Alvarenga Peixoto, também poeta e advogado, era fluminense; mas estava em Minas havia uns dez ou doze anos, tendo ido para ali, ao voltar da Europa, como ouvidor da comarca do Rio das Mortes. Casara-se em São João d'El-Rei com uma senhora distintíssima, D. Bárbara Heliodora Guilhermina da Silveira, cujo nome entrou na história tanto pela sua grandeza moral, como pela enormidade da desgraça que a feriu.

7 - É entre estes três homens que primeiro lampejou a ideia de fazer de Minas um Estado independente. Seria mais exato talvez dar como concebida pelos dois primeiros, ou por um deles, e afagada logo por ambos, essa ideia; pois o que se sabe é que Alvarenga Peixoto entrou na maquinação atraído por aqueles, já conspirados.

Gonzaga e Cláudio eram amigos íntimos; viviam sempre juntos, lidando com os livros, compondo poemas, numa profunda e inalterável solidariedade de alma. A eles associava-se, com os mesmos fervores, o outro poeta, sempre que estava em Vila Rica.

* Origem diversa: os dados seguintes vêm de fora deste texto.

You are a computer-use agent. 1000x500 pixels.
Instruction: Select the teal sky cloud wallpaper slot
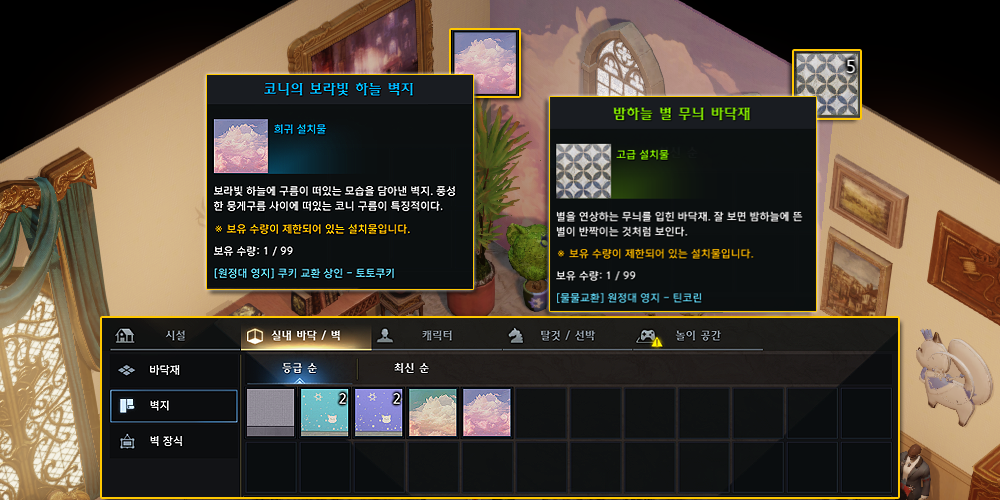433,413
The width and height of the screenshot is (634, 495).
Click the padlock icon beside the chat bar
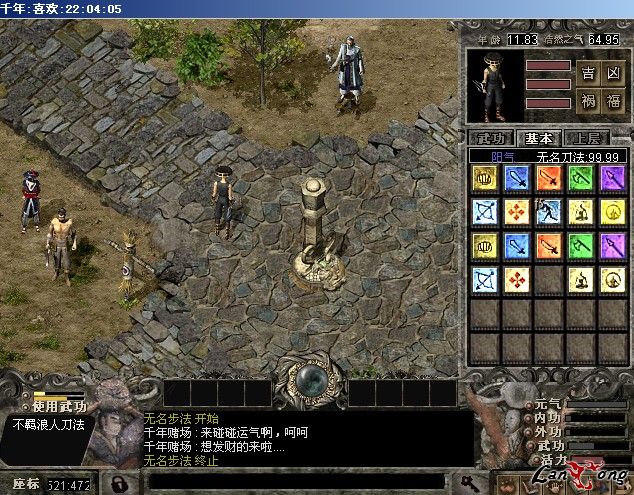click(x=118, y=484)
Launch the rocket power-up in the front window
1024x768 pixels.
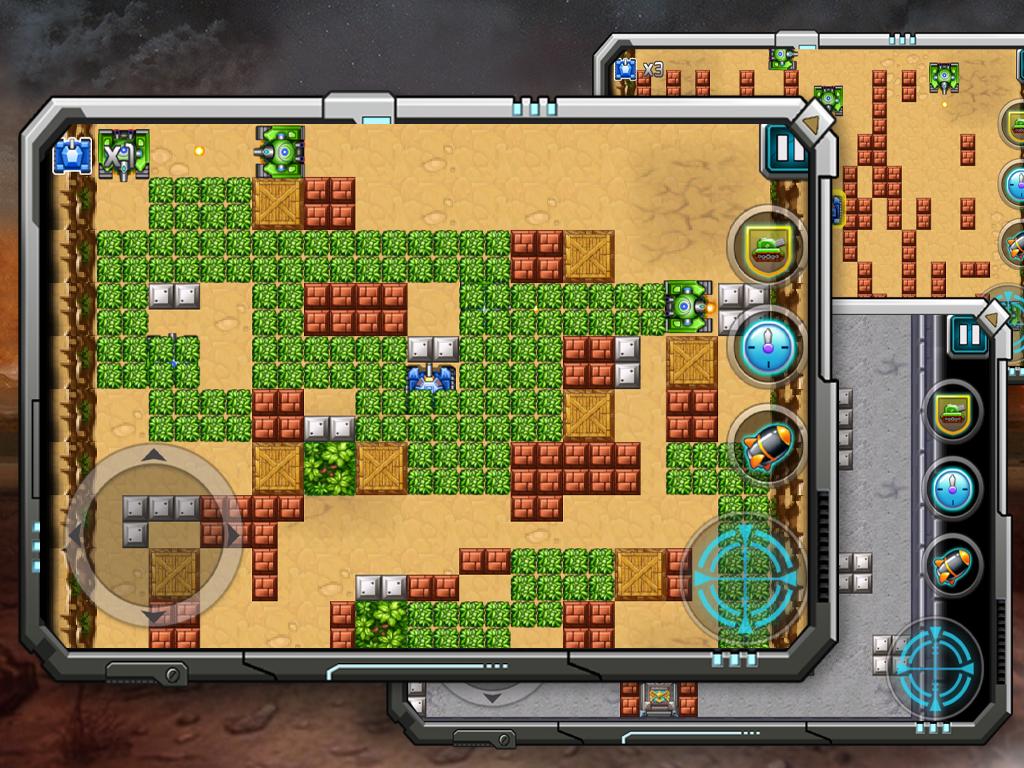765,443
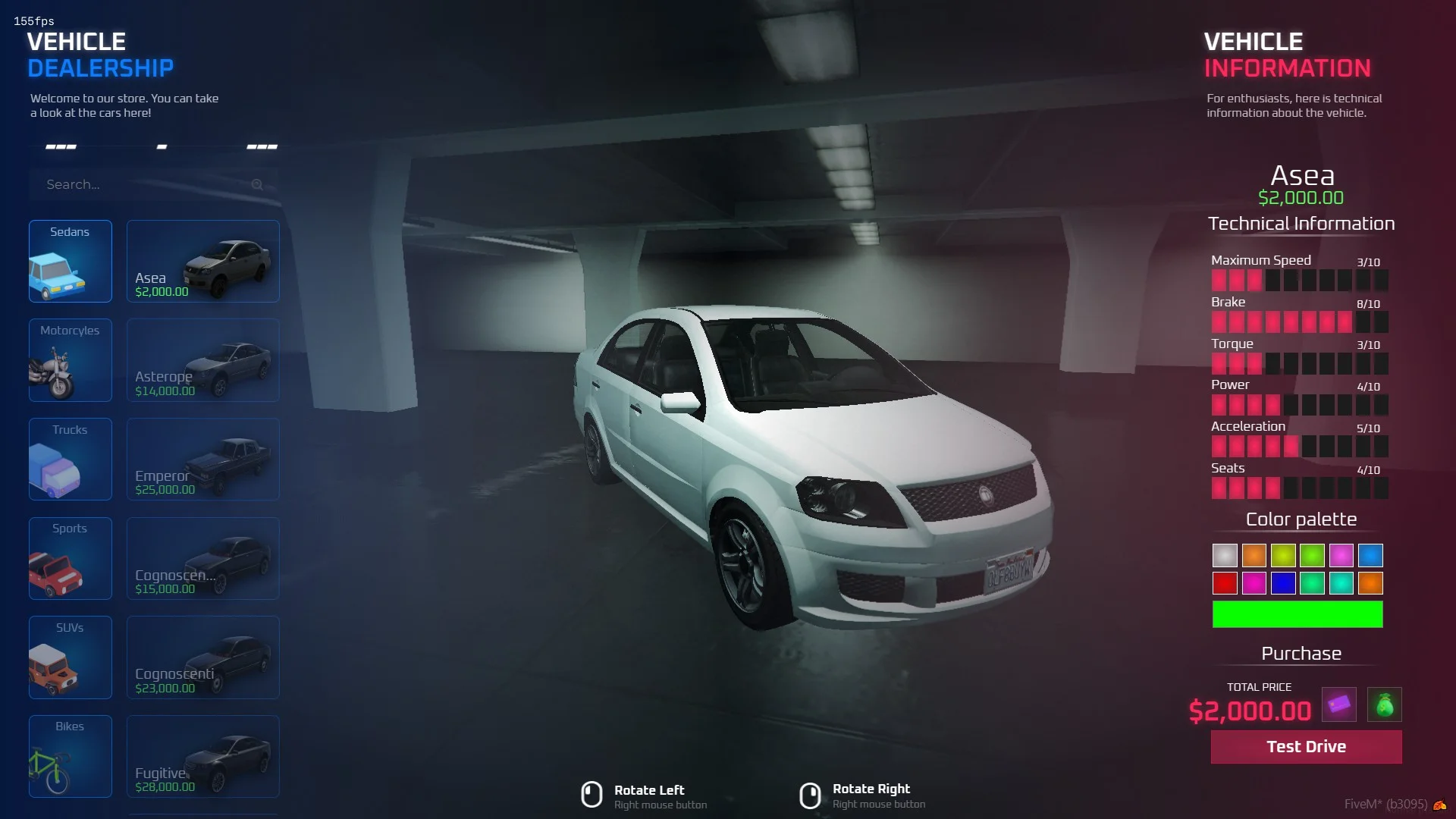Show the SUVs category
Viewport: 1456px width, 819px height.
click(x=71, y=657)
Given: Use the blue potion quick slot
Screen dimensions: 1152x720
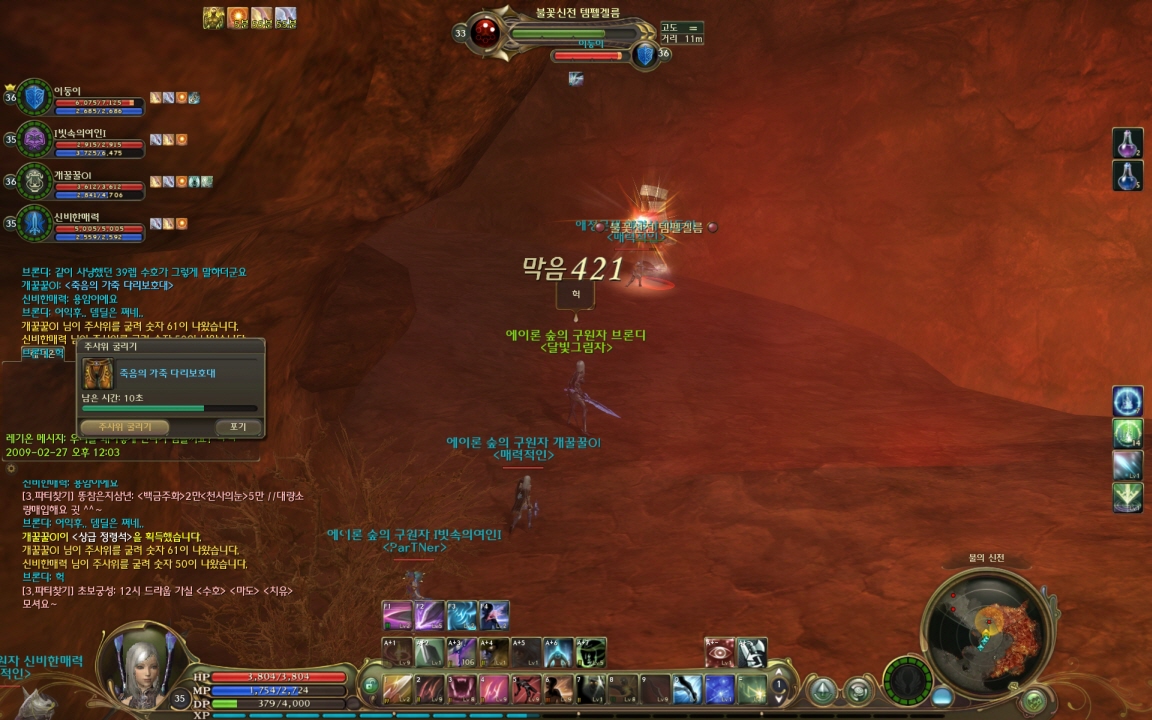Looking at the screenshot, I should pos(1128,177).
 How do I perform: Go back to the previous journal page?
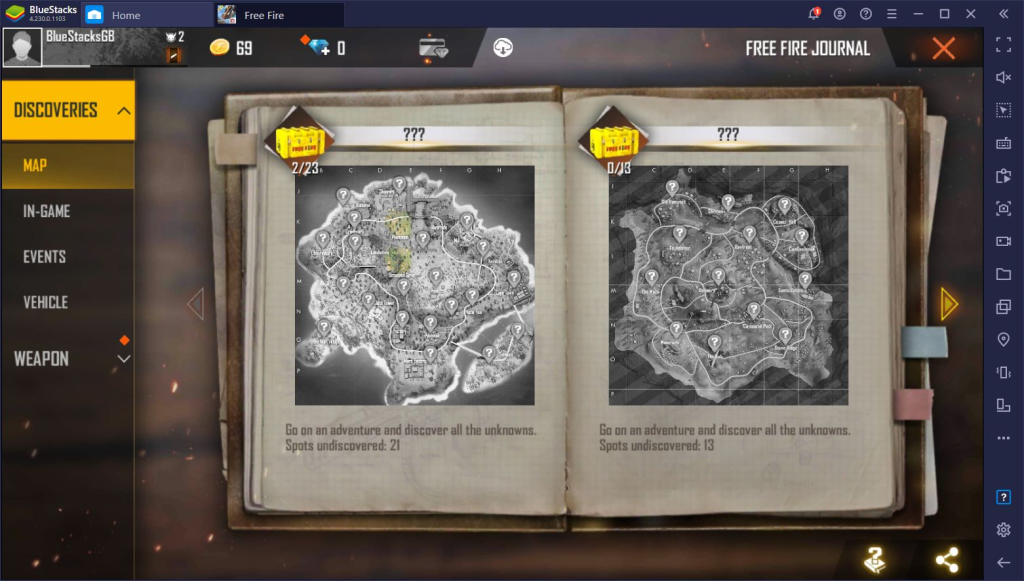tap(196, 304)
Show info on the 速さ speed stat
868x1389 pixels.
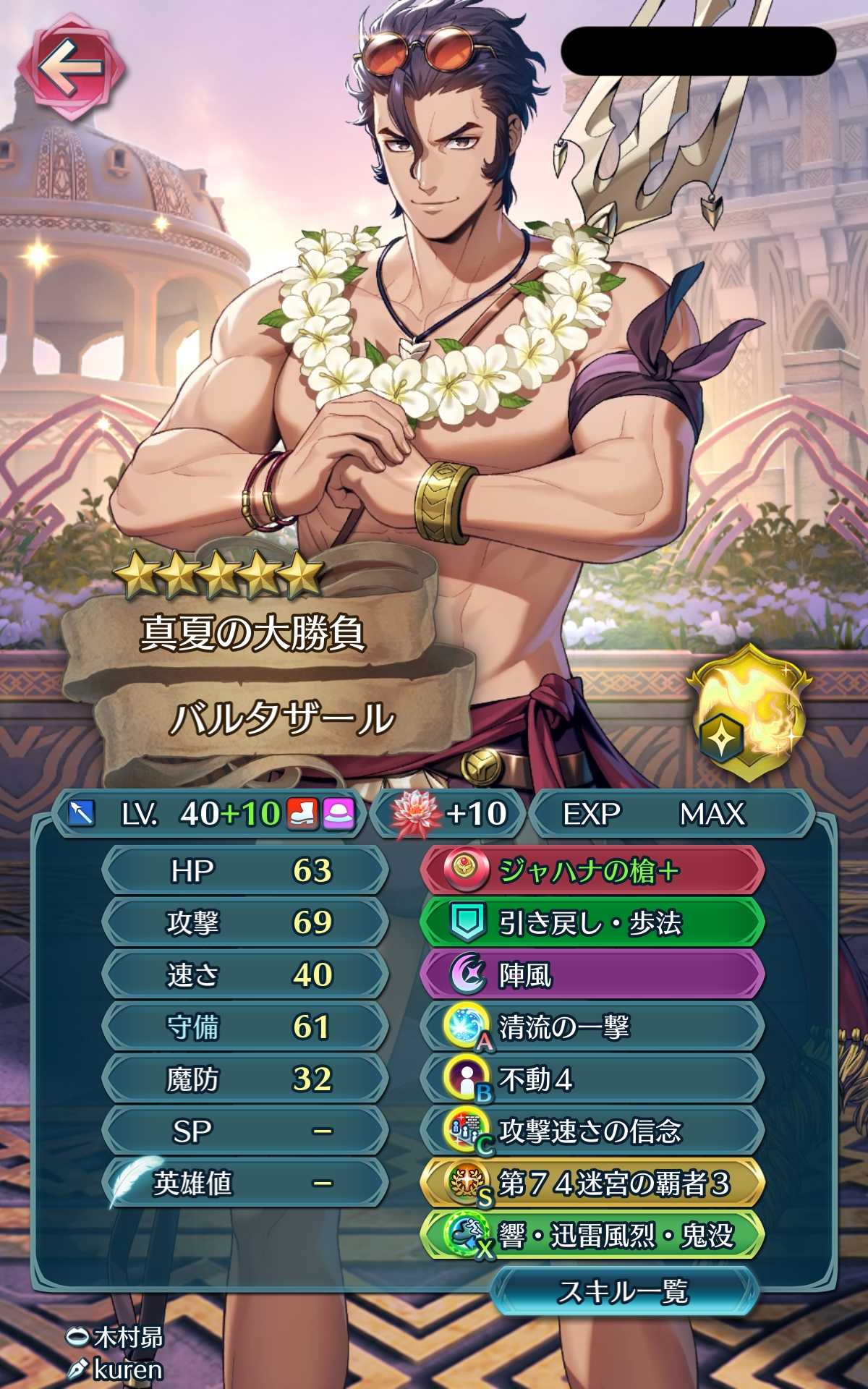(x=244, y=974)
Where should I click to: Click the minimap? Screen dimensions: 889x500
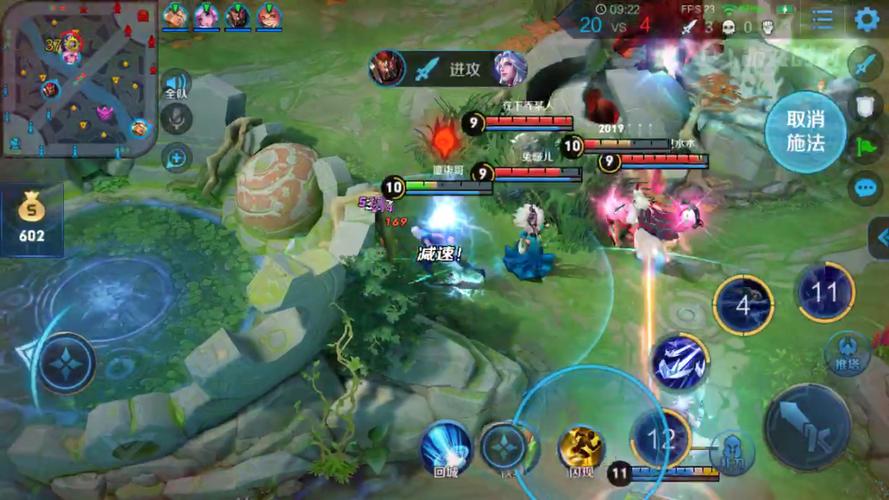point(78,78)
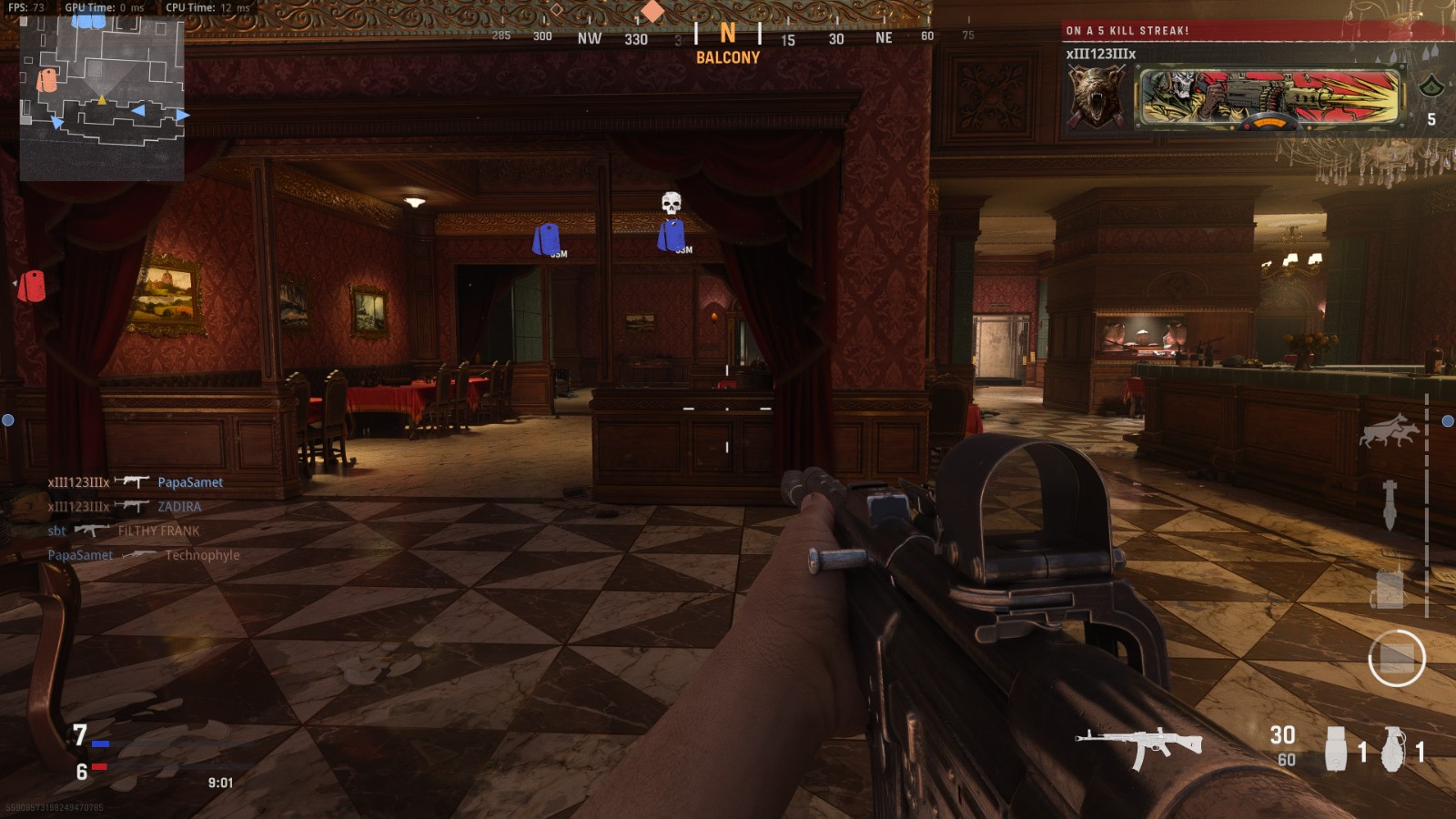Choose the bomb killstreak icon

pyautogui.click(x=1390, y=504)
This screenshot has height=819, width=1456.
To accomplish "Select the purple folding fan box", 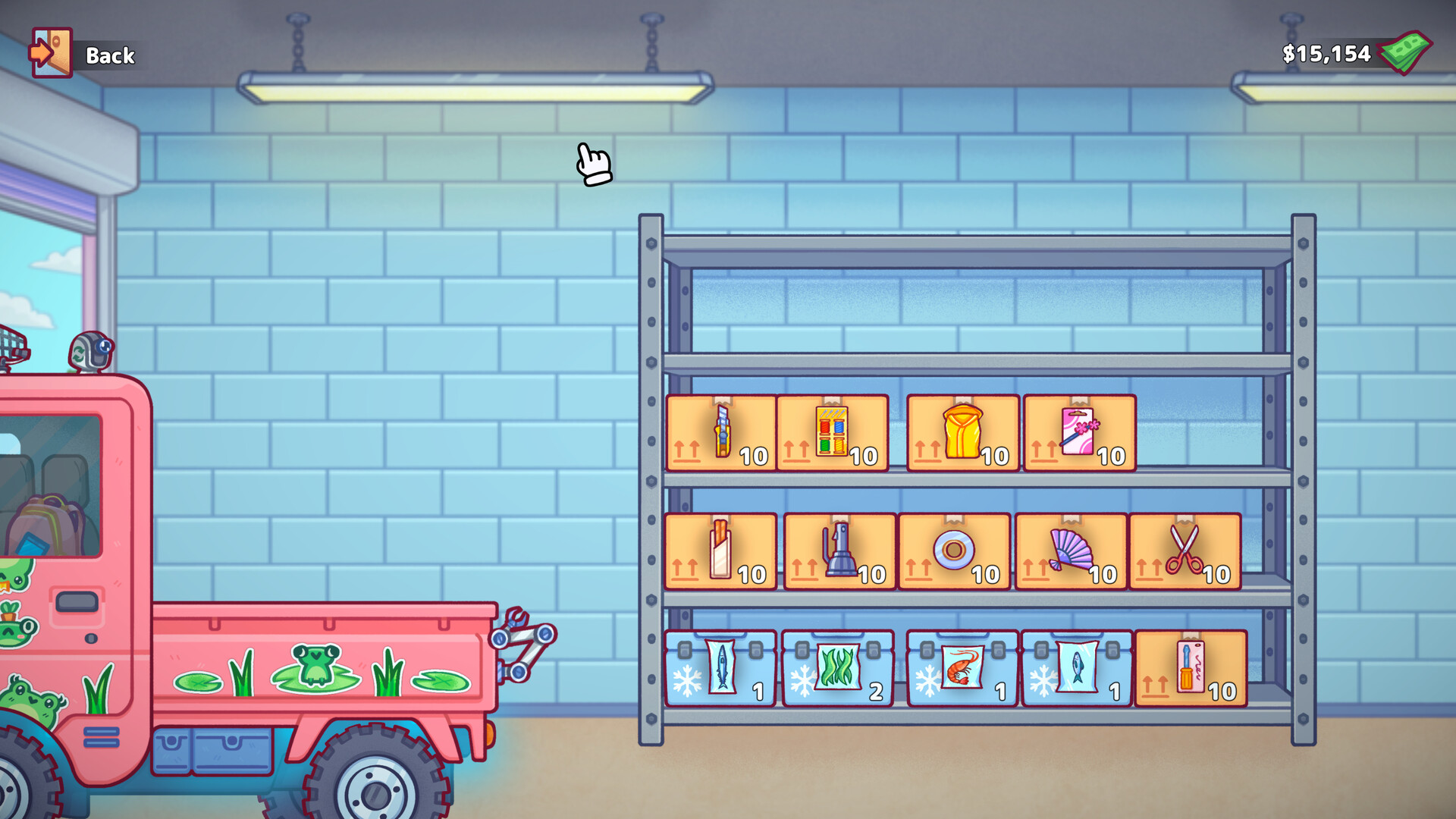I will 1072,551.
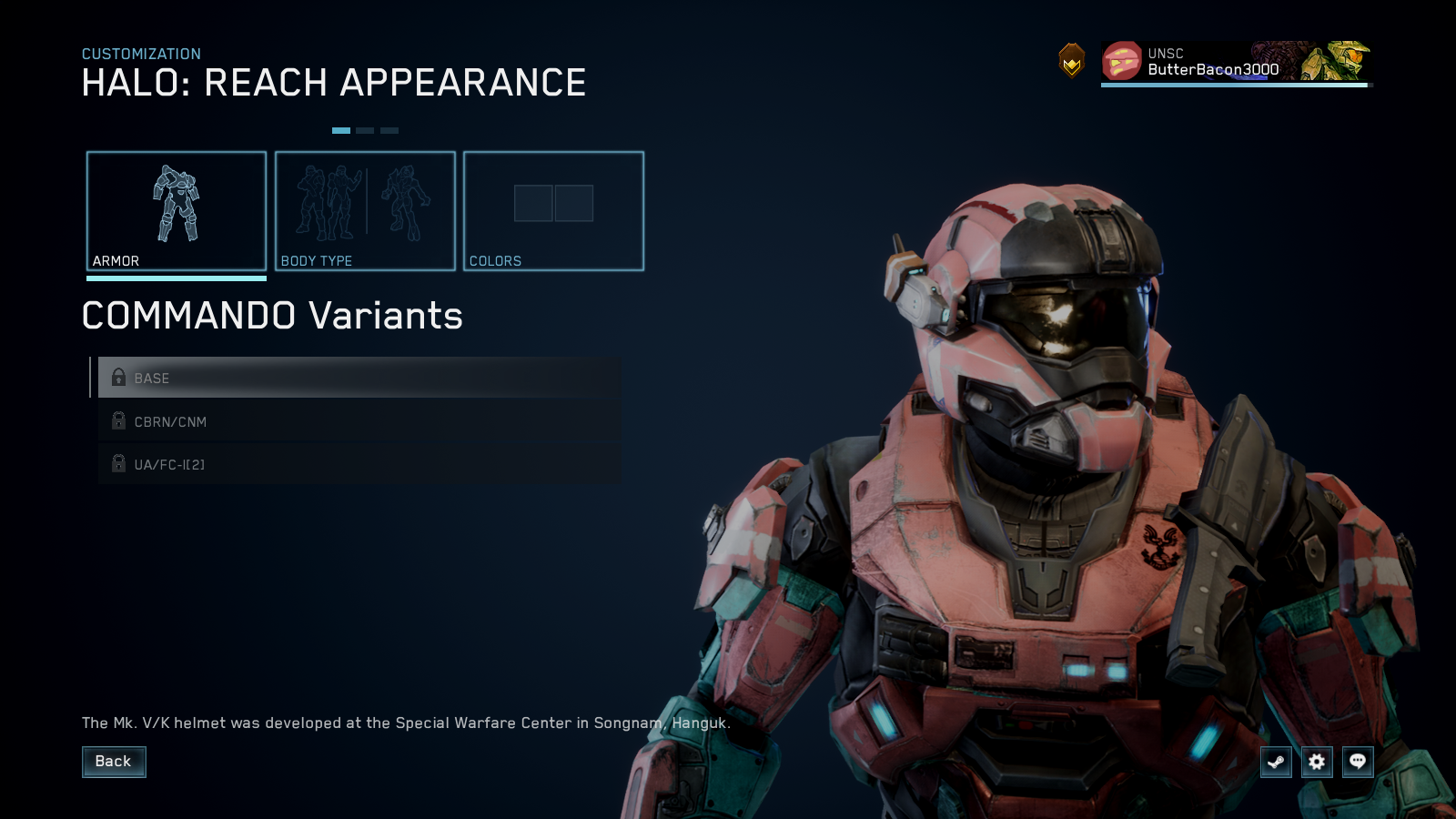Viewport: 1456px width, 819px height.
Task: Choose the BASE Commando variant
Action: (359, 378)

É na casa de Cláudio, ou na de Gonzaga (mais ordinariamente na deste) que se faziam as encantadoras palestras, quase ao ar livre, em ampla varanda aberta para o jardim; um recitando versos, outro lendo uma composição que ultimara, ou algum trecho de novidades chegadas da Europa.
Àquele grêmio foram pouco a pouco associando-se outros fiéis; como o cônego Luís Vieira da Silva (que passava como orador sacro de alto mérito); o padre Miguel Eugênio da Silva Mascarenhas; o Dr. Diogo Pereira Ribeiro de Vasconcelos; Francisco Gregório Pires Monteiro Bandeira, e outros, até de outras vilas, que se não esqueciam de visitar ao menos o cenáculo, de quando em quando, já que não podiam ter a assiduidade dos que exercem o sacerdócio.

É daquele doce convívio espiritual que a política vai tirar aqueles homens, que tão embevecidos andavam dos seus sonhos de glória literária. Talvez até que sem que se apercebessem, foram eles, do culto das Musas, passando ao de outra divindade menos serena e mais tremenda: quando despertaram daquela quase inconsciência, em vez de poetar, conspiravam.